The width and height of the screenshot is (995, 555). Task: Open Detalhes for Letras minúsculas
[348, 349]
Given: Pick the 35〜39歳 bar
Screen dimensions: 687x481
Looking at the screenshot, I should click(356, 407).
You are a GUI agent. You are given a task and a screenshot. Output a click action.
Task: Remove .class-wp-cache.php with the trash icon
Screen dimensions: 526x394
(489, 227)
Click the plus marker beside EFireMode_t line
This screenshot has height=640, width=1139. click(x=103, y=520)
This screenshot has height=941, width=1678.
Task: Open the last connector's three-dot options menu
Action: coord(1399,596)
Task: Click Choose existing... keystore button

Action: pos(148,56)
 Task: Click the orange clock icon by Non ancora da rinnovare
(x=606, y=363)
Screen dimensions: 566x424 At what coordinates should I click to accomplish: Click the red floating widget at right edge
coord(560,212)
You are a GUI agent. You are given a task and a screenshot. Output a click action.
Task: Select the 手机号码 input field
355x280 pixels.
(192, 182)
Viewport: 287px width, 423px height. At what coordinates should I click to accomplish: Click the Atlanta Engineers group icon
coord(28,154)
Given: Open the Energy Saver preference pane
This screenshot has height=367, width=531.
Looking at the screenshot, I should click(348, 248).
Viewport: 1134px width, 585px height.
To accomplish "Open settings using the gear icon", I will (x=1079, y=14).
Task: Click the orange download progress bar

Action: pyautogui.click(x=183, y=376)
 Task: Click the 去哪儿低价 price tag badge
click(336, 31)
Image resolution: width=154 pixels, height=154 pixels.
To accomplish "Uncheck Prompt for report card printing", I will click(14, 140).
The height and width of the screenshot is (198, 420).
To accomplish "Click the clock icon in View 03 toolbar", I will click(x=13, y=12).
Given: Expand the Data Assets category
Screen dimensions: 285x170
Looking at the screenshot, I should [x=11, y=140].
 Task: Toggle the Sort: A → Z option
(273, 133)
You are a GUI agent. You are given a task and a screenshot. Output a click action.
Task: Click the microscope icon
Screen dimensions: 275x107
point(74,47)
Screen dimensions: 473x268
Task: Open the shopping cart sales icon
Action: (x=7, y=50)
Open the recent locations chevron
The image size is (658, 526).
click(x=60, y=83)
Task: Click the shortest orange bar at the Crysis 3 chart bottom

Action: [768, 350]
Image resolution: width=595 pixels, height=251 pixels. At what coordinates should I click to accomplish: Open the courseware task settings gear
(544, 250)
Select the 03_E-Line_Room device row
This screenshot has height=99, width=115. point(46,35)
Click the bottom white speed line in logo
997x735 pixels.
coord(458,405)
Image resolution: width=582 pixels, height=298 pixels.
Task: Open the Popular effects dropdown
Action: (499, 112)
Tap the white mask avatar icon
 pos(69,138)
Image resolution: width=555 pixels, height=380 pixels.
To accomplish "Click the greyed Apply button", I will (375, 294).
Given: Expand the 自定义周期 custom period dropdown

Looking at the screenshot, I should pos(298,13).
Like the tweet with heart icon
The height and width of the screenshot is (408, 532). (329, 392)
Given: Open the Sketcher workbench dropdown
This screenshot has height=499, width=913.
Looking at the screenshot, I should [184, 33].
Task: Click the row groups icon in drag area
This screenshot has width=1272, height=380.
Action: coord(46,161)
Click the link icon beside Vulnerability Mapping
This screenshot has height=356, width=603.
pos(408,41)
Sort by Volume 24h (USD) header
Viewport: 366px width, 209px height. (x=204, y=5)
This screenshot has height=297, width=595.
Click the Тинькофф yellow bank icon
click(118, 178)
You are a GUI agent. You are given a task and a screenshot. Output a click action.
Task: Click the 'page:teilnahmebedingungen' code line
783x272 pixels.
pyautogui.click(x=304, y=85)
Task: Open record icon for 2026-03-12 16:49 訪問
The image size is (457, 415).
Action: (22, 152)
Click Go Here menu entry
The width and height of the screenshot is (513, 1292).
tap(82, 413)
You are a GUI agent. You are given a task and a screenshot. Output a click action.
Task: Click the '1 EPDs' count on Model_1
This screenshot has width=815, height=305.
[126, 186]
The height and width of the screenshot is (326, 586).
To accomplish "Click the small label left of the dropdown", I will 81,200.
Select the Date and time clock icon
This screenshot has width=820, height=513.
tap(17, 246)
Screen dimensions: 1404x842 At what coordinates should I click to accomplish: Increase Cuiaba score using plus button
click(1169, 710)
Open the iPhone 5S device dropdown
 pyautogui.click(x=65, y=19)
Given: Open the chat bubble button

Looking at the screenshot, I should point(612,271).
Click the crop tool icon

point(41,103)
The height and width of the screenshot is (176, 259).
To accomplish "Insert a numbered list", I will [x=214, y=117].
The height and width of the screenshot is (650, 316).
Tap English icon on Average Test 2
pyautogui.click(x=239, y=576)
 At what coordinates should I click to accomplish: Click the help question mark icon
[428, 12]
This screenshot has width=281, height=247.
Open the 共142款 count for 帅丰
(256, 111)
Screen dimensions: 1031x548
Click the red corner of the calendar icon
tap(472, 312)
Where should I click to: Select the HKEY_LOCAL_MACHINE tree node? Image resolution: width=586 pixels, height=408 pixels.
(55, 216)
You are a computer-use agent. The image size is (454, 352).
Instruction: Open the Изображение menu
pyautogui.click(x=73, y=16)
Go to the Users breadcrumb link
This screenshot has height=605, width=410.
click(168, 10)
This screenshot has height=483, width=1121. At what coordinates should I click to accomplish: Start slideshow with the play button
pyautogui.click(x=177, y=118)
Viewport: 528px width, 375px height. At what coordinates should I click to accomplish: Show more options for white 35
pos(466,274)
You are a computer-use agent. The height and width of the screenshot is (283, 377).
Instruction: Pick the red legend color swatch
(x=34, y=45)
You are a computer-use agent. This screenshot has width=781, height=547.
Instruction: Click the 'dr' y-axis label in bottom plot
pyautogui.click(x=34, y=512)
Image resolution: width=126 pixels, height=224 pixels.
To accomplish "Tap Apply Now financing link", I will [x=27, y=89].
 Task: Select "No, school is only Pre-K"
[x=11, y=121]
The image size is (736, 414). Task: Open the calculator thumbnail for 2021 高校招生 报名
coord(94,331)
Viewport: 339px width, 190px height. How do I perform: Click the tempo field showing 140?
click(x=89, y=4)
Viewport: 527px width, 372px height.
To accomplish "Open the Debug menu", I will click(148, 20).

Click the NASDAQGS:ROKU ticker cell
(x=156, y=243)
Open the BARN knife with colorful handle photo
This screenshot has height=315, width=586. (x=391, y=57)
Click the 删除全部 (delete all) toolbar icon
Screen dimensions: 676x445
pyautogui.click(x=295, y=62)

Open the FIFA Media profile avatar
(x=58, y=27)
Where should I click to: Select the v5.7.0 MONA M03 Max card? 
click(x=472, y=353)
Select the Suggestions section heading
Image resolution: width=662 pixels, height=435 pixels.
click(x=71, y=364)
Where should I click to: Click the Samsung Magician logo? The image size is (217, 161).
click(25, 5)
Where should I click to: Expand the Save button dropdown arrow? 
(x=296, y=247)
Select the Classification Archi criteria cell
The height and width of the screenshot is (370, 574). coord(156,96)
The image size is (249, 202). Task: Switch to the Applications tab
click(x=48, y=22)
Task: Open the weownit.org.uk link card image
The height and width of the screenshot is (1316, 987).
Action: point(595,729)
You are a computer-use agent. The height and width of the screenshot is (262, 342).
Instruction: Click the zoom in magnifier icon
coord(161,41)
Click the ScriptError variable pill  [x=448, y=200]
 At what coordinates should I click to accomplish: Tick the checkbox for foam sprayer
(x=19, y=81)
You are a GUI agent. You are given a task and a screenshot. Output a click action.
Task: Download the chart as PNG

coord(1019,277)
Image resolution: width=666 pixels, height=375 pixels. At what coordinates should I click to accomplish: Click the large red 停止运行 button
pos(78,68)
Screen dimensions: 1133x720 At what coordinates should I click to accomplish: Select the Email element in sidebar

******************************

• EXERCISE REQUIREMENTS:
Your reply must repeat the entries above exactly and in full.

• YOUR SOLUTION:
The width and height of the screenshot is (995, 555). Task: Open Detalhes for Letras minúsculas
[348, 349]
Given: Pick the 35〜39歳 bar
Screen dimensions: 687x481
Looking at the screenshot, I should click(356, 407).
You are a GUI agent. You are given a task and a screenshot. Output a click action.
Task: Remove .class-wp-cache.php with the trash icon
Screen dimensions: 526x394
(489, 227)
Click the plus marker beside EFireMode_t line
This screenshot has height=640, width=1139. click(x=103, y=520)
This screenshot has height=941, width=1678.
Task: Open the last connector's three-dot options menu
Action: coord(1399,596)
Task: Click Choose existing... keystore button

Action: pos(148,56)
 Task: Click the orange clock icon by Non ancora da rinnovare
(x=606, y=363)
Screen dimensions: 566x424 At what coordinates should I click to accomplish: Click the red floating widget at right edge
coord(560,212)
You are a GUI agent. You are given a task and a screenshot. Output a click action.
Task: Select the 手机号码 input field
355x280 pixels.
(192, 182)
Viewport: 287px width, 423px height. At what coordinates should I click to accomplish: Click the Atlanta Engineers group icon
coord(28,154)
Given: Open the Energy Saver preference pane
This screenshot has height=367, width=531.
Looking at the screenshot, I should click(348, 248).
Viewport: 1134px width, 585px height.
To accomplish "Open settings using the gear icon", I will (x=1079, y=14).
Task: Click the orange download progress bar

Action: pyautogui.click(x=183, y=376)
 Task: Click the 去哪儿低价 price tag badge
click(336, 31)
Image resolution: width=154 pixels, height=154 pixels.
To accomplish "Uncheck Prompt for report card printing", I will click(14, 140).
The height and width of the screenshot is (198, 420).
To accomplish "Click the clock icon in View 03 toolbar", I will click(x=13, y=12).
Given: Expand the Data Assets category
Screen dimensions: 285x170
Looking at the screenshot, I should [x=11, y=140].
 Task: Toggle the Sort: A → Z option
(273, 133)
You are a GUI agent. You are given a task and a screenshot. Output a click action.
Task: Click the microscope icon
Screen dimensions: 275x107
point(74,47)
Screen dimensions: 473x268
Task: Open the shopping cart sales icon
Action: (x=7, y=50)
Open the recent locations chevron
The image size is (658, 526).
click(x=60, y=83)
Task: Click the shortest orange bar at the Crysis 3 chart bottom

Action: [768, 350]
Image resolution: width=595 pixels, height=251 pixels. At what coordinates should I click to accomplish: Open the courseware task settings gear
(544, 250)
Select the 03_E-Line_Room device row
This screenshot has height=99, width=115. point(46,35)
Click the bottom white speed line in logo
997x735 pixels.
coord(458,405)
Image resolution: width=582 pixels, height=298 pixels.
Task: Open the Popular effects dropdown
Action: (499, 112)
Tap the white mask avatar icon
 pos(69,138)
Image resolution: width=555 pixels, height=380 pixels.
To accomplish "Click the greyed Apply button", I will (375, 294).
Given: Expand the 自定义周期 custom period dropdown

Looking at the screenshot, I should pos(298,13).
Like the tweet with heart icon
The height and width of the screenshot is (408, 532). (329, 392)
Given: Open the Sketcher workbench dropdown
This screenshot has height=499, width=913.
Looking at the screenshot, I should [184, 33].
Task: Click the row groups icon in drag area
This screenshot has width=1272, height=380.
Action: coord(46,161)
Click the link icon beside Vulnerability Mapping
This screenshot has height=356, width=603.
pos(408,41)
Sort by Volume 24h (USD) header
Viewport: 366px width, 209px height. (x=204, y=5)
This screenshot has height=297, width=595.
Click the Тинькофф yellow bank icon
click(118, 178)
You are a GUI agent. You are given a task and a screenshot. Output a click action.
Task: Click the 'page:teilnahmebedingungen' code line
783x272 pixels.
pyautogui.click(x=304, y=85)
Task: Open record icon for 2026-03-12 16:49 訪問
The image size is (457, 415).
Action: (22, 152)
Click Go Here menu entry
The width and height of the screenshot is (513, 1292).
tap(82, 413)
You are a GUI agent. You are given a task and a screenshot. Output a click action.
Task: Click the '1 EPDs' count on Model_1
This screenshot has width=815, height=305.
[126, 186]
The height and width of the screenshot is (326, 586).
To accomplish "Click the small label left of the dropdown", I will 81,200.
Select the Date and time clock icon
This screenshot has width=820, height=513.
tap(17, 246)
Screen dimensions: 1404x842 At what coordinates should I click to accomplish: Increase Cuiaba score using plus button
click(1169, 710)
Open the iPhone 5S device dropdown
 pyautogui.click(x=65, y=19)
Given: Open the chat bubble button

Looking at the screenshot, I should point(612,271).
Click the crop tool icon

point(41,103)
The height and width of the screenshot is (176, 259).
To accomplish "Insert a numbered list", I will [x=214, y=117].
The height and width of the screenshot is (650, 316).
Tap English icon on Average Test 2
pyautogui.click(x=239, y=576)
 At what coordinates should I click to accomplish: Click the help question mark icon
[428, 12]
This screenshot has width=281, height=247.
Open the 共142款 count for 帅丰
(256, 111)
Screen dimensions: 1031x548
Click the red corner of the calendar icon
tap(472, 312)
Where should I click to: Select the HKEY_LOCAL_MACHINE tree node? Image resolution: width=586 pixels, height=408 pixels.
(55, 216)
You are a computer-use agent. The image size is (454, 352).
Instruction: Open the Изображение menu
pyautogui.click(x=73, y=16)
Go to the Users breadcrumb link
This screenshot has height=605, width=410.
click(168, 10)
This screenshot has height=483, width=1121. At what coordinates should I click to accomplish: Start slideshow with the play button
pyautogui.click(x=177, y=118)
Viewport: 528px width, 375px height. At what coordinates should I click to accomplish: Show more options for white 35
pos(466,274)
You are a computer-use agent. The height and width of the screenshot is (283, 377).
Instruction: Pick the red legend color swatch
(x=34, y=45)
You are a computer-use agent. This screenshot has width=781, height=547.
Instruction: Click the 'dr' y-axis label in bottom plot
pyautogui.click(x=34, y=512)
Image resolution: width=126 pixels, height=224 pixels.
To accomplish "Tap Apply Now financing link", I will [x=27, y=89].
 Task: Select "No, school is only Pre-K"
[x=11, y=121]
The image size is (736, 414). Task: Open the calculator thumbnail for 2021 高校招生 报名
coord(94,331)
Viewport: 339px width, 190px height. How do I perform: Click the tempo field showing 140?
click(x=89, y=4)
Viewport: 527px width, 372px height.
To accomplish "Open the Debug menu", I will click(148, 20).

Click the NASDAQGS:ROKU ticker cell
(x=156, y=243)
Open the BARN knife with colorful handle photo
This screenshot has height=315, width=586. (x=391, y=57)
Click the 删除全部 (delete all) toolbar icon
Screen dimensions: 676x445
pyautogui.click(x=295, y=62)

Open the FIFA Media profile avatar
(x=58, y=27)
Where should I click to: Select the v5.7.0 MONA M03 Max card? 
click(x=472, y=353)
Select the Suggestions section heading
Image resolution: width=662 pixels, height=435 pixels.
click(x=71, y=364)
Where should I click to: Click the Samsung Magician logo? The image size is (217, 161).
click(25, 5)
Where should I click to: Expand the Save button dropdown arrow? 
(x=296, y=247)
Select the Classification Archi criteria cell
The height and width of the screenshot is (370, 574). coord(156,96)
The image size is (249, 202). Task: Switch to the Applications tab
click(x=48, y=22)
Task: Open the weownit.org.uk link card image
The height and width of the screenshot is (1316, 987).
Action: point(595,729)
You are a computer-use agent. The height and width of the screenshot is (262, 342).
Instruction: Click the zoom in magnifier icon
coord(161,41)
Click the ScriptError variable pill  [x=448, y=200]
 At what coordinates should I click to accomplish: Tick the checkbox for foam sprayer
(x=19, y=81)
You are a GUI agent. You are given a task and a screenshot. Output a click action.
Task: Download the chart as PNG

coord(1019,277)
Image resolution: width=666 pixels, height=375 pixels. At what coordinates should I click to accomplish: Click the large red 停止运行 button
pos(78,68)
Screen dimensions: 1133x720 At what coordinates should I click to accomplish: Select the Email element in sidebar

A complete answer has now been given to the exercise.